Optics: measuring and testing – By alignment in lateral direction – With registration indicia
Reexamination Certificate
2001-06-26
2004-05-11
Lee, Michael G. (Department: 2876)
Optics: measuring and testing
By alignment in lateral direction
With registration indicia
Reexamination Certificate
active
06734971
ABSTRACT:
BACKGROUND OF THE INVENTION
1. Field of the Invention
The present invention relates generally to manufacturing processes requiring lithography and more particularly to characterizing and monitoring the inter-field errors of semiconductor wafer stages.
2. Description of the Related Art
Today's lithographic processing requires ever tighter layer-to-layer overlay tolerances to meet device performance requirements. Overlay registration is defined as the translational error that exists between features exposed layer to layer in the vertical fabrication process of semiconductor devices on silicon wafers. Other names for overlay registration include, registration error and pattern placement error, and overlay error. Overlay registration on critical layers can directly impact device performance, yield and repeatability. Increasing device densities, decreasing device feature sizes and greater overall device size conspire to make pattern overlay one of the most important performance issues during the semiconductor manufacturing process. The ability to accurately determine correctable and uncorrectable pattern placement error depends on the fundamental techniques and algorithms used to calculate lens distortion, stage error, and reticle error.
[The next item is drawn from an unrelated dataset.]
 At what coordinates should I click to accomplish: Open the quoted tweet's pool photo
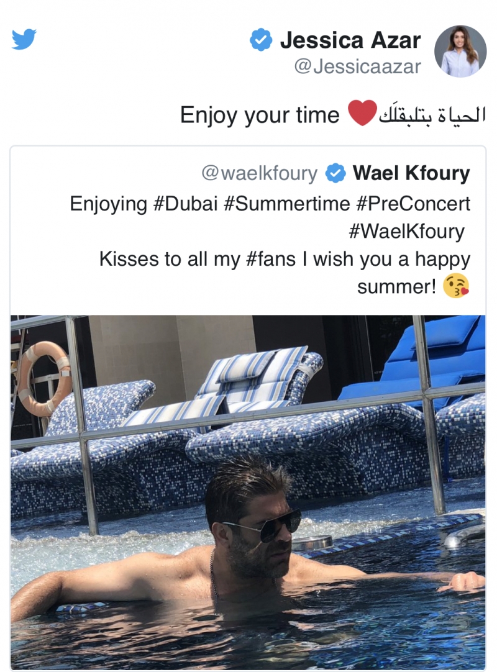coord(248,493)
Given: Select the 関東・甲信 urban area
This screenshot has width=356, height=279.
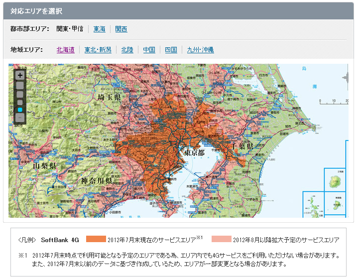Looking at the screenshot, I should coord(70,29).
A typical microelectronic device or circuit may consist of 20-30 levels or pattern layers. The placement of pattern features on a given level must match the placement of corresponding features on other levels, i.e. overlap, within an accuracy which is some fraction of the minimum feature size or critical dimension (CD). Overlay error is typically, although not exclusively, measured with an optical overlay metrology tool. See Semiconductor Pattern Overlay, N. Sullivan, SPIE Critical Reviews Vol. CR52, 160:188; Accuracy of Overlay Measurements: Tool and Mark Asymmetry Effects, A. Starikov, et. al., Optical Engineering, 1298:1309, 1992.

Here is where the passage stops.